● **Data for the task**:
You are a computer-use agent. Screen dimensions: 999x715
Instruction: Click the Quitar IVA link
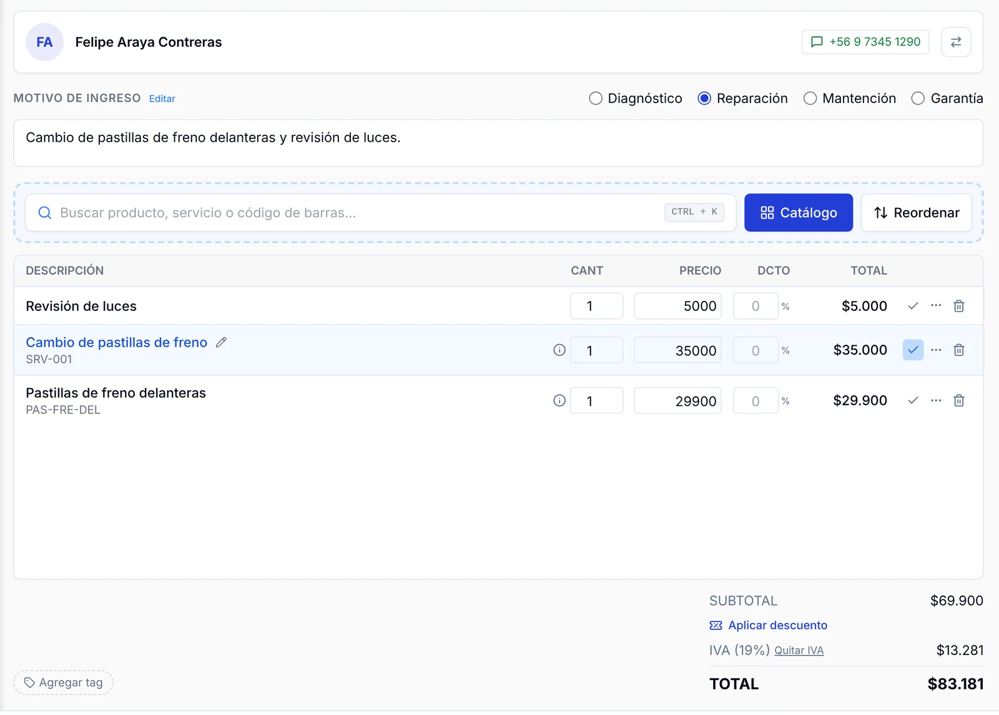pos(799,651)
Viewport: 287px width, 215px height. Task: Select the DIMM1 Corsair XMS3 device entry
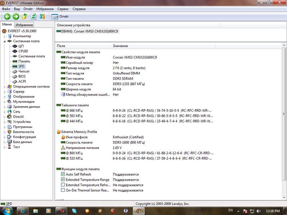click(x=88, y=31)
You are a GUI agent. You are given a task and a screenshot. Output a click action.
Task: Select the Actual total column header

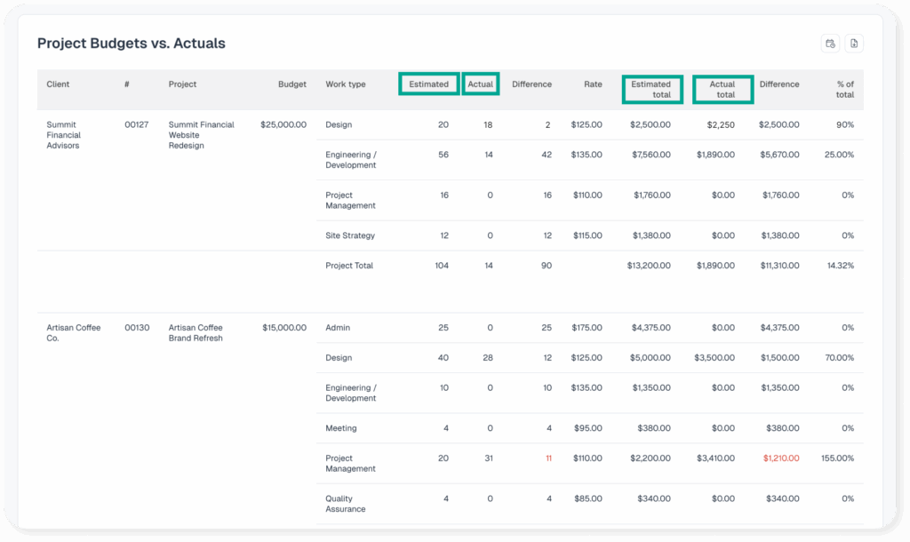(x=722, y=89)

● **The task**: Rewrite all the records above with "Instruction" replaced by "Command" and everything else unchanged. Leave the pictures out of your answer.

● **The completed task**:
You are a computer-use agent. Screen dimensions: 999x715
Command: Click the Quitar IVA link
pos(799,651)
Viewport: 287px width, 215px height. Task: Select the DIMM1 Corsair XMS3 device entry
click(x=88, y=31)
You are a GUI agent. You are given a task and a screenshot. Output a click action.
Task: Select the Actual total column header

(x=722, y=89)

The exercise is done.